Comparative analysis of drug-salt-polymer interactions by experiment and molecular simulation improves biopharmaceutical performance

Abstract

AbstractThe propensity of poorly water-soluble drugs to aggregate at supersaturation impedes their bioavailability. The emergence of supersaturated amorphous drug-salt-polymer systems provides a new approach to this problem. However, the effects of polymers on drug-drug interactions in aqueous phase are largely unexplored and it is unclear how to choose an optimal salt-polymer combination for a particular drug. We describe a comparative experimental and computational characterization of amorphous solid dispersions containing the drug celecoxib, and PVP-VA or HPMCAS polymers with or without Na+/K+salts.

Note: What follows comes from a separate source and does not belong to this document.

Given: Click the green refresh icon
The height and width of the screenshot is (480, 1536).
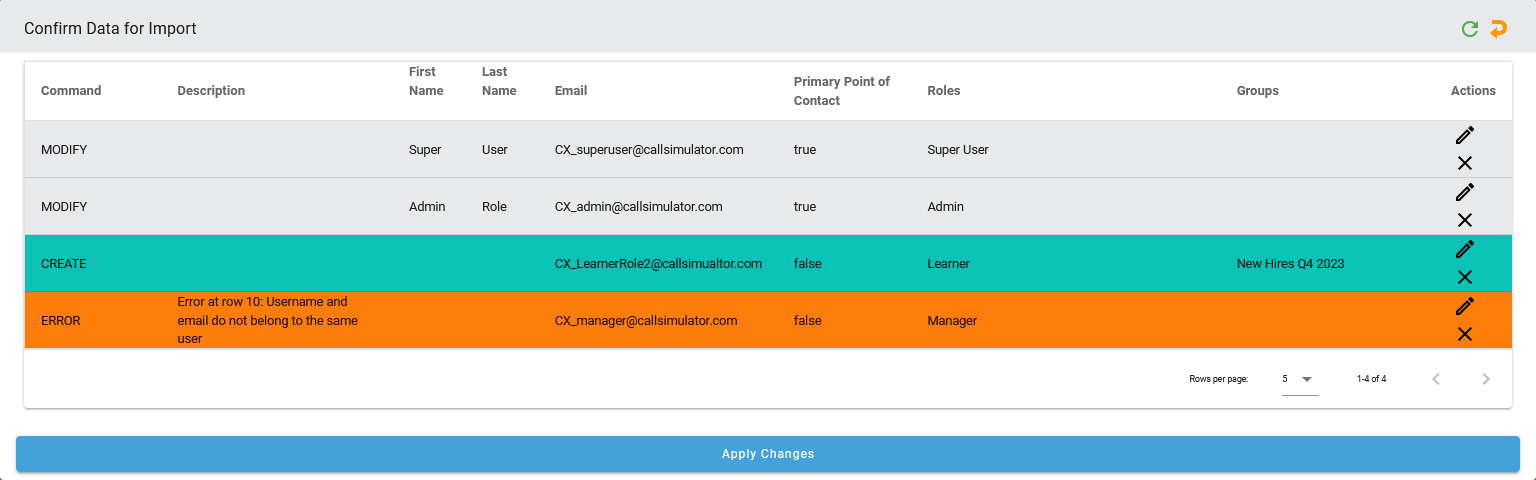Looking at the screenshot, I should pos(1469,29).
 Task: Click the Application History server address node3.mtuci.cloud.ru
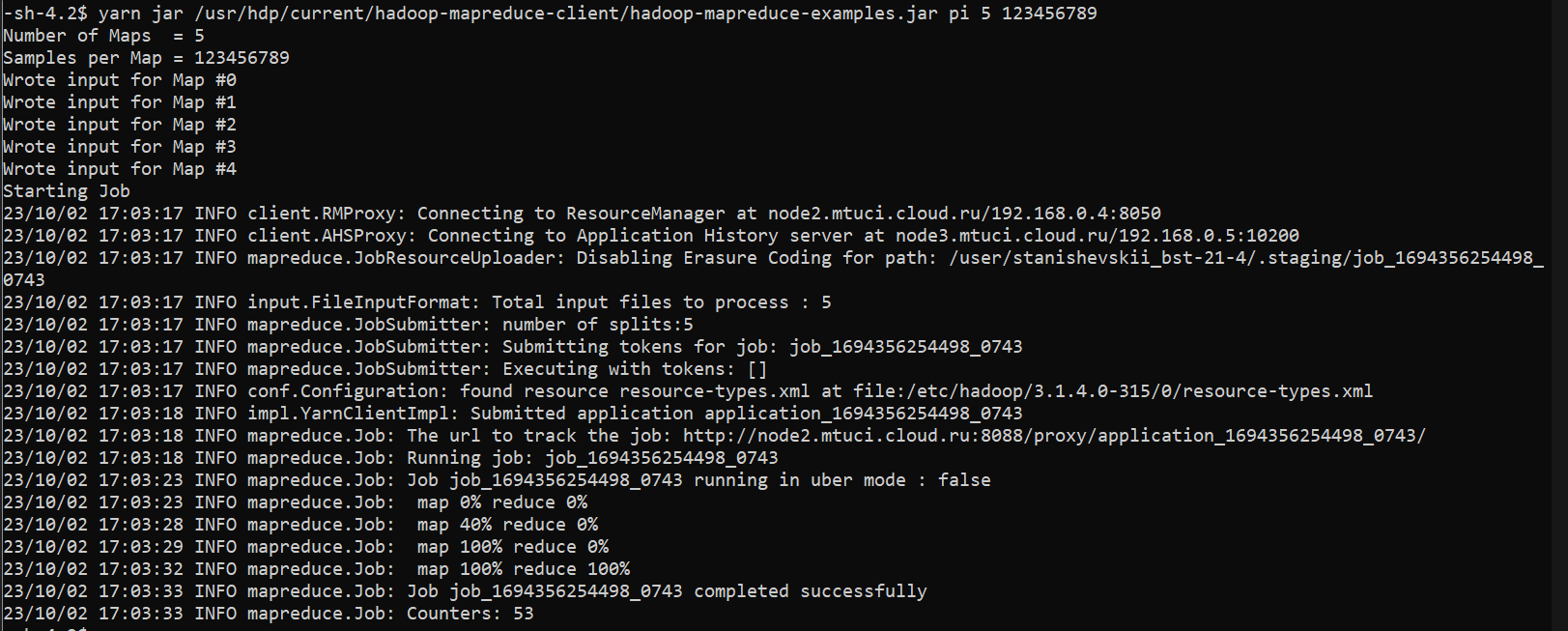coord(1097,236)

Classical models for drug-polymer interactions fail to identify the best drug-salt-polymer combination. In contrast, more stable drug-polymer interaction energies computed from molecular dynamics simulations correlate with prolonged stability of supersaturated amorphous drug-salt-polymer systems, along with better dissolution and pharmacokinetic profiles. The celecoxib-salt-PVP-VA formulations exhibit excellent biopharmaceutical performance, offering the prospect of less frequent administration and lower doses of this widely used anti-inflammatory, thereby increasing cost-effectiveness, and reducing side-effects.